Impact of preferential flow on radionuclide distribution in soil

Migration of radionuclides in soils and their transfer to edible plants are usually estimated using volume-averaged bulk concentrations. However, radionuclides might not be homogeneously distributed in soils due to heterogeneous water flow and solute transport. One important cause of heterogeneous transport is preferential flow. The aim of this study was to investigate the spatial distribution of radionuclides in the soil in relation to preferential flow paths and to assess the possible consequences for their transfer from soil to plants. We identified the preferential flow paths in a forest soil by staining them with a blue dye, and we compared radionuclide activity in samples from the stained preferential flow paths with those from the unstained soil matrix. The activities of the atmospherically deposited radionuclides Cs-137, Pb-210, Pu-239,Pu-240, Pu-238, and Am-241 were enriched in the preferential flow paths by a factor of up to 3.5. Despite their different depositional histories, the distribution of the radionuclides between preferential flow paths and matrix was similar.

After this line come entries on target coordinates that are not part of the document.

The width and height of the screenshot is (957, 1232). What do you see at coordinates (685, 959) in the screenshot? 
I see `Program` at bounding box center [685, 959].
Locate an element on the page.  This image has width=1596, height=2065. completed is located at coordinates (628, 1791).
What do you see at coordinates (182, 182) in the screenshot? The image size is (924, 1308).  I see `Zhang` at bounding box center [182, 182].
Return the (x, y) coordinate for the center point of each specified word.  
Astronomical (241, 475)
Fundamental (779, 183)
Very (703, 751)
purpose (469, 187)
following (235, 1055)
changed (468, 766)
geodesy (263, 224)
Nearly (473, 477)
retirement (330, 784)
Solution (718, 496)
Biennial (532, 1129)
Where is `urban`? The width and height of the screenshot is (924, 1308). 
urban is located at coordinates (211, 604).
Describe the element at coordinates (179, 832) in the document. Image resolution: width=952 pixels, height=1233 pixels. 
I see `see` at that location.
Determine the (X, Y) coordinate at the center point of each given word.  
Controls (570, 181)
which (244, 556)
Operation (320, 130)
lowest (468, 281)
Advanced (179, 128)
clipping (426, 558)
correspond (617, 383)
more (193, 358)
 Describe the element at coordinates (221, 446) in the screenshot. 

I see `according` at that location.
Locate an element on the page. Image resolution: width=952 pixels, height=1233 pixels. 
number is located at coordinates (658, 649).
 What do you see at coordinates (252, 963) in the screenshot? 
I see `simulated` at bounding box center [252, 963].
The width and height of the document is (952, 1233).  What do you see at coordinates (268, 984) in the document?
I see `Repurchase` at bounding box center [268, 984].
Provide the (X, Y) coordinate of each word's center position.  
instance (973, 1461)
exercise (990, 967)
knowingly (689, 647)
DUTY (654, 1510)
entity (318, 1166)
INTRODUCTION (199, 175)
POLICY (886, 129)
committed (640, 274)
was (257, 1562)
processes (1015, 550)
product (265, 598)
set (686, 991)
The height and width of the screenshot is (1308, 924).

Our findings indicate increased transport of radionuclides through the preferential flow paths, representing a possible risk of groundwater contamination. Furthermore, enrichment of radionuclides in the preferential flow paths might influence the uptake by plants. The heterogeneous radionuclide distribution in the soil and the more intense rooting in the preferential flow paths can be incorporated into soil-to-plant transfer models. Taking the correlated radionuclide and root distribution between the two flow regions into account provides a more physical and biological basis for the calculation of plant activities with tra nsf er models than using the homogeneously mixed bulk soil activities as input parameters.